Notebook

OU Linked Data Demo - Aggregation Operators¶

As with SQL, SPARQL supports a range of aggregation operators that can be used to generate summary reports over a dataset.

As usual, let's import the necessary libraries and set up the endpoint URL.

In [ ]:

from SPARQLWrapper import SPARQLWrapper, JSON
endpoint_ou="http://data.open.ac.uk/query"

And drawing on the previous OU Linked Data Demo notebook, bring in some helper functions.

In [ ]:

#We should perhaps show how to create a simple package in the first OU notebook that we can then just import?
def runQuery(endpoint,prefix,q):
    ''' Run a SPARQL query with a declared prefix over a specified endpoint '''
    sparql = SPARQLWrapper(endpoint)
    sparql.setQuery(prefix+q)
    sparql.setReturnFormat(JSON)
    return sparql.query().convert()

import pandas as pd
#And some more helpers
def dict2df(results):
    ''' Hack a function to flatten the SPARQL query results and return the column values '''
    data=[]
    for result in results["results"]["bindings"]:
        tmp={}
        for el in result:
            tmp[el]=result[el]['value']
        data.append(tmp)

    df = pd.DataFrame(data)
    return df

def dfResults(endpoint,prefix,q):
    ''' Generate a data frame containing the results of running
        a SPARQL query with a declared prefix over a specified endpoint '''
    return dict2df( runQuery( endpoint, prefix, q ) )

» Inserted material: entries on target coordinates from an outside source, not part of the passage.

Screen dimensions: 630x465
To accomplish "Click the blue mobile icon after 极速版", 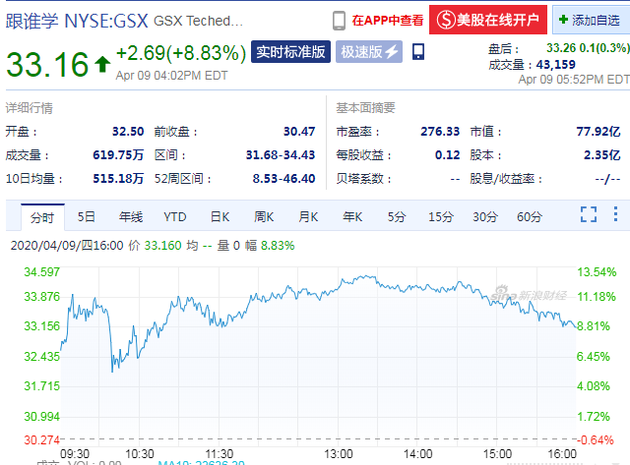I will coord(418,52).
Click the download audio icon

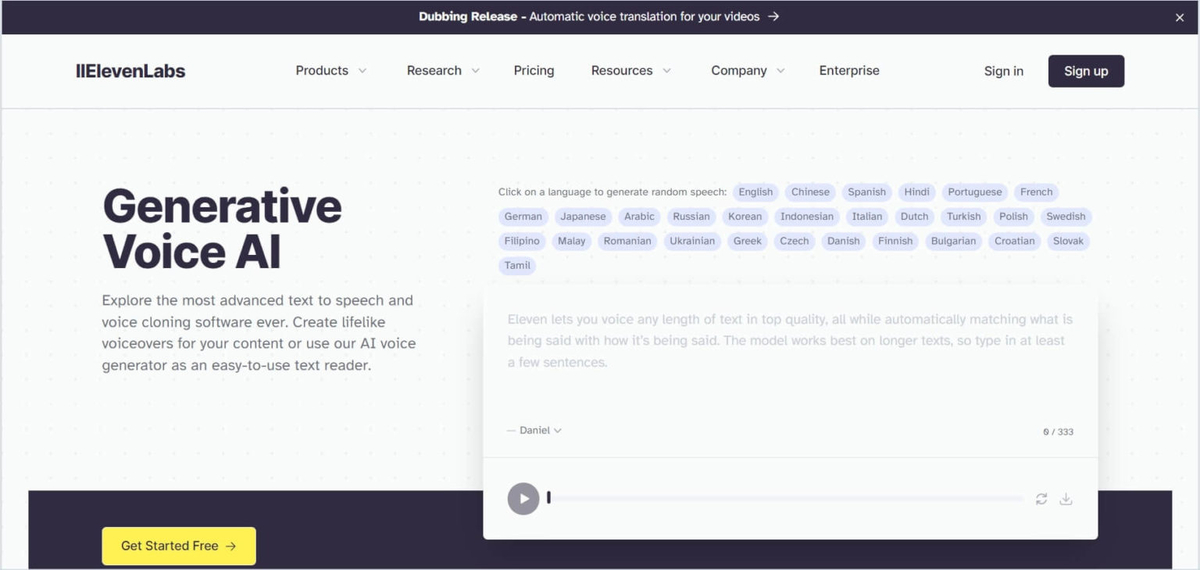point(1066,499)
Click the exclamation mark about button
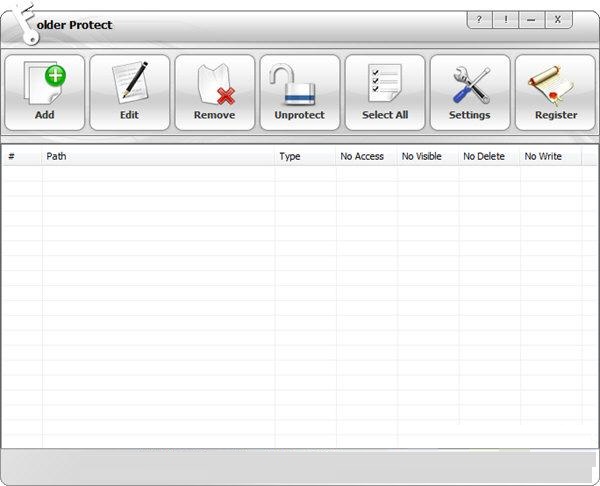This screenshot has height=486, width=600. pyautogui.click(x=506, y=19)
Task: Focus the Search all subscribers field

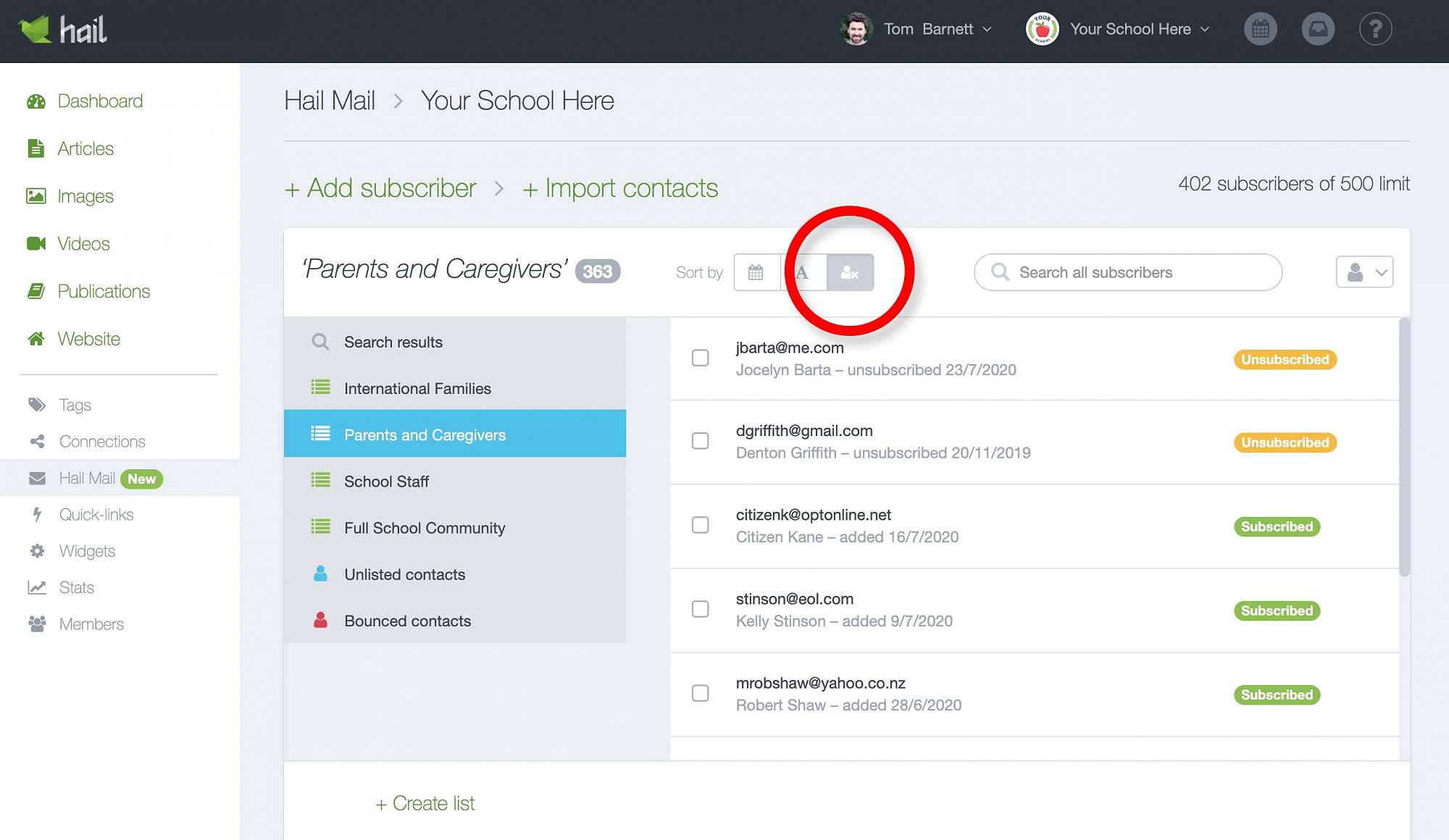Action: coord(1137,272)
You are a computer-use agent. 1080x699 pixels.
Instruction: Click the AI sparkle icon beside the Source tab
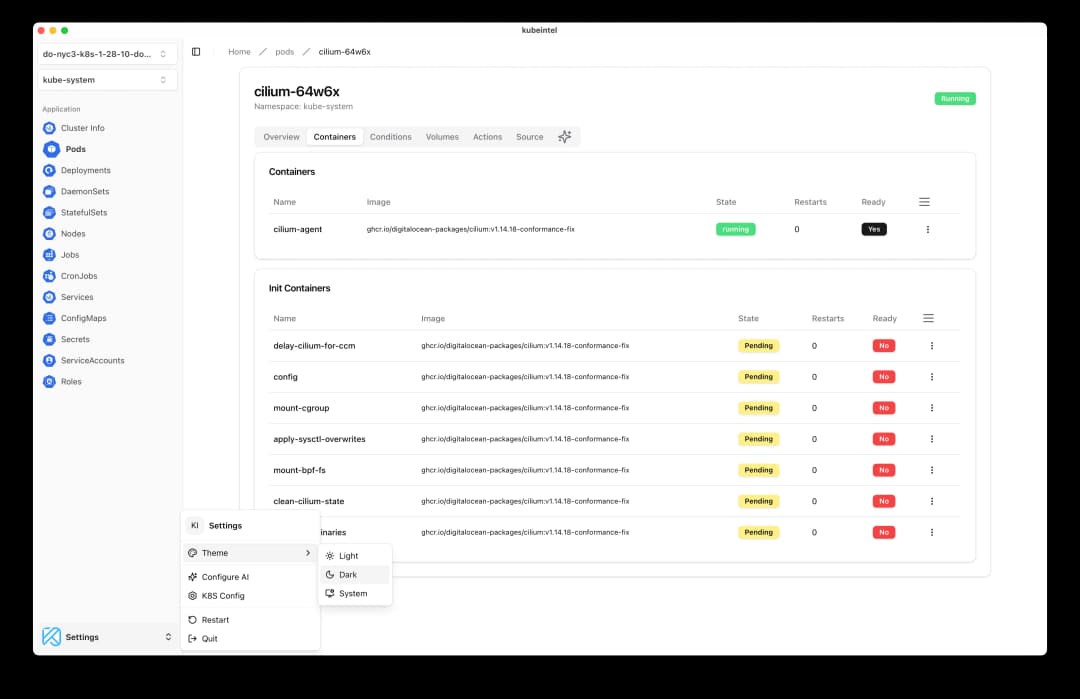click(565, 136)
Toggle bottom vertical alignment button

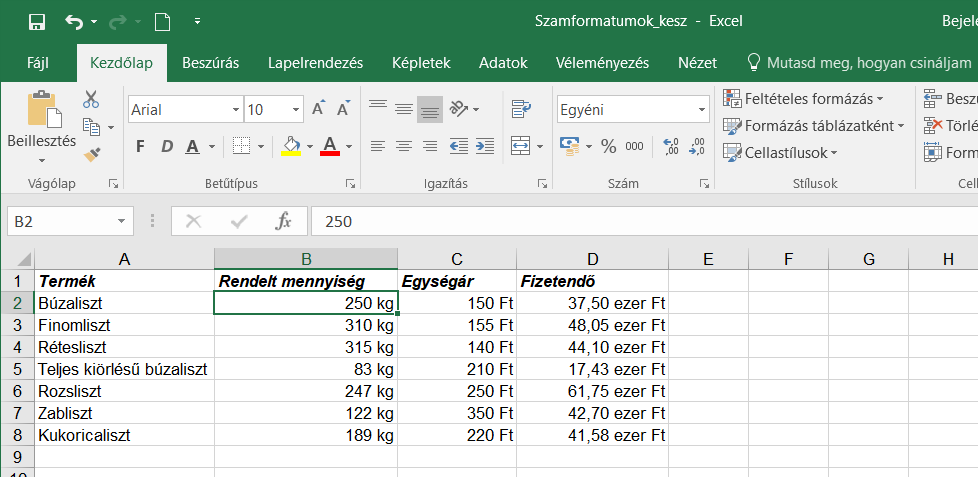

SPARQL queries support a similar set of aggregation operators to SQL. For example, we can group results using the GROUP BY operator.

In [ ]:

prefix='''
PREFIX mlo: <http://purl.org/net/mlo/>
PREFIX aiiso: <http://purl.org/vocab/aiiso/schema#>
'''

#We can rename a query variable or expression using the AS command within a set of brackets:
## ( CONSTRUCTION AS ?newname)
q='''
SELECT ?level (COUNT(?course) AS ?count)
FROM <http://data.open.ac.uk/context/course>
WHERE {
    ?course mlo:location <http://sws.geonames.org/2328926/> .
    ?course a aiiso:Module.
    #?course <http://data.open.ac.uk/saou/ontology#OUCourseLevel> "1"^^<http://www.w3.org/2001/XMLSchema#string>.
    ?course <http://data.open.ac.uk/saou/ontology#OUCourseLevel> ?level.
} GROUP BY ?level
'''
dfResults(endpoint_ou,prefix,q)

We can also limit searches based on the results of grouped aggregation operations by using the HAVING limit.

In [ ]:

prefix='''
PREFIX mlo: <http://purl.org/net/mlo/>
PREFIX aiiso: <http://purl.org/vocab/aiiso/schema#>
'''

q='''
SELECT ?level (COUNT(?course) AS ?count)
FROM <http://data.open.ac.uk/context/course>
WHERE {
    ?course mlo:location <http://sws.geonames.org/2328926/> .
    ?course a aiiso:Module.
    ?course <http://data.open.ac.uk/saou/ontology#OUCourseLevel> ?level.
}
GROUP BY ?level
HAVING (COUNT(?level) >= 25)
'''
dfResults(endpoint_ou,prefix,q)

As with other query languages such as SQL, the ability to use aggregation operators as the basis of reporting means that, to a certain extent, you can push computational requirements onto the query engine and minimise the amount of data that needs to be transported, and then computed on, within the client.